Visiting Teifi Marshes Nature Reserve in Cardigan, Wales

3 min read
Hayley Kinsey Kingfisher close up

A towering wicker otter greets us in the car park for the Welsh Wildlife Centre as we arrive on a Friday morning to explore Teifi Marshes Nature Reserve in Cardigan, mid-Wales.

We've already stopped on the road to watch water buffalo grazing serenely in the watery meadows. Magpies came to catch the flies buzzing around the buffalos' noses, and the buffalos seemed grateful, slowing their head movements as as not to scare the birds off. They were a funny sight, huge animals with thick, curving horns, faces adorned with clownish monochrome.

Hayley Kinsey water buffalo with magpies

We start off along a track bordered with lichen-clad blackthorn heavy with sloes. Ferns and wildflowers make up the understory, sunlight washing the green leaves golden.

The first hide is the Kingfisher Hide. We spend fifteen minutes looking at the peaceful scene of reeds and mallards. A young coot picks at vegetation in the shallows and long tailed tits flit above the reeds.

Then, a flash of blue.
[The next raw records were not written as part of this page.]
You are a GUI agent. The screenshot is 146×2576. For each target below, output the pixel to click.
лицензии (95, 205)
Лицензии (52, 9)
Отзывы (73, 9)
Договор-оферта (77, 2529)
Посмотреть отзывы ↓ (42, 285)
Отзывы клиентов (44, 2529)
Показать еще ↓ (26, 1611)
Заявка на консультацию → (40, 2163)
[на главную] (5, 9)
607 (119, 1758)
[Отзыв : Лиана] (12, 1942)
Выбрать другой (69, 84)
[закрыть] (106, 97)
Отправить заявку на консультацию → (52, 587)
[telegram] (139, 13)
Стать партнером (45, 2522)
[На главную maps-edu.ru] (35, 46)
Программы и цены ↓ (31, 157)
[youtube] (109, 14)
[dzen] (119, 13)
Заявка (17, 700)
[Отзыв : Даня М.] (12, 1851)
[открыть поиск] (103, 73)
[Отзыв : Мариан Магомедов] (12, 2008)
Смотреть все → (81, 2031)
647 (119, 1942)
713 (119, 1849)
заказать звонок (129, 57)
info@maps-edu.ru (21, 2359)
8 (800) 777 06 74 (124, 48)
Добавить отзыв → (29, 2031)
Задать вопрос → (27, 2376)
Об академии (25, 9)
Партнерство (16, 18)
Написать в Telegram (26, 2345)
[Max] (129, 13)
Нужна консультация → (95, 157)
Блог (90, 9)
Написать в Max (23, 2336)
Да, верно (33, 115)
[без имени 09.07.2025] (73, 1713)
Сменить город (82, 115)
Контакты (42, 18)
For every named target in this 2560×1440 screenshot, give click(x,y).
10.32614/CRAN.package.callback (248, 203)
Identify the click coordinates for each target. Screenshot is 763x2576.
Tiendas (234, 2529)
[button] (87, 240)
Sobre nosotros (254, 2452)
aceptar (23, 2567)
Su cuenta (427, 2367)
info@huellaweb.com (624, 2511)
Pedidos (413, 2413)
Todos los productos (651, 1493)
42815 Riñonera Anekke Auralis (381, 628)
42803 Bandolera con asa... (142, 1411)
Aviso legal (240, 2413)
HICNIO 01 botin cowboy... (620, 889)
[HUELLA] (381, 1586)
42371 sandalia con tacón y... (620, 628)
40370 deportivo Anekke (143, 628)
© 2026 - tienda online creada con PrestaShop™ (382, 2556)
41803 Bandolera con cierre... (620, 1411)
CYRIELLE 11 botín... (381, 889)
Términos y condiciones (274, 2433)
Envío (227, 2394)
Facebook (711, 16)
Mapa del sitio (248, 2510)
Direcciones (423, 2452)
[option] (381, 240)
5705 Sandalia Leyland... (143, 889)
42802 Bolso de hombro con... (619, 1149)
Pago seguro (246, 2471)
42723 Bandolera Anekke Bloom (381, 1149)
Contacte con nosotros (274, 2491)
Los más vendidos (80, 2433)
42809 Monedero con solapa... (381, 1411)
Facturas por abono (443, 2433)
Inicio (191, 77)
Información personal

The kingfisher teases by sitting around a corner until we're about to leave, when he obligingly comes to sit on a perch just outside the hide window.

We watch in wonder as he takes his time looking for prey in the water below. He catches a small prawn and eats it, then seems to take us on a tour of his home. He moves from perch to perch, testing out which offers the best fishing this morning.

Hayley Kinsey Kingfisher with prawn

A tall, angled branch at the rear of the water channel seems to offer the best pickings. Translucent prawns are shaken before being eaten, some of them putting up a fight and falling from the kingfisher's beak and back into the water, only to be snatched back up moments later.

As the kingfisher goes about his business, the young coot edges up the branch towards him. When he leaves, she makes it to the top and looks down, as he did. I wonder if she's trying to learn how to find her own food.

Hayley Kinsey kingfisher 3

Two forked branch tips lie low above the water and offer a geometric image, another kingfisher's form reflected perfectly in the water below. This perch proves unproductive for fishing, and the newcomer moves to a spectacular lichen-clad branch.

Hayley Kinsey Kingfisher reflection

From here, the kingfisher catches several more prawns. This is the longest I've ever been able to watch a kingfisher. For a moment, he watches me back, as if checking that we're witnessing his prowess.

Hayley Kinsey kingfisher 9

When he tires of the lichen-clad branch he moves closer again, sitting with his back to us and showing off his bright cyan strip.

Hayley Kinsey kingfisher cyan

When he moves to sit on a tangle of branches low over the water these magic colour-changing feathers flutter in the ripples created by the upturned mallards.

Hayley Kinsey kingfisher 10

A man tries to come into the hide with a yapping dog pulling at the lead and we usher him out. The damage is done, though, and the kingfisher hides in a tree for a long while before returning to hover over the water, angel-like.

We listen to the sounds of him diving into the water until he's had his fill for the day and flies off to a higher tree.

Other hides boast special views too. Little grebes bob around, their fluffy bums and red faces pretty in the morning light. Mallards snooze at the edges of the reeds and a harrier flies overhead. The tidal stretch of the Afon Teifi (River Teifi) is quiet at high tide but alive with busy waders when the mud is visible.

Teifi Marshes Nature Reserve is a special place, with accessible paths and hides and a fantastic visitor centre and café. We were intrigued by the hide visible from Priory Bridge, and we're so glad we checked the reserve out. We're also hugely grateful to the Wildlife Trust of South and West Wales for maintaining such a beautiful place.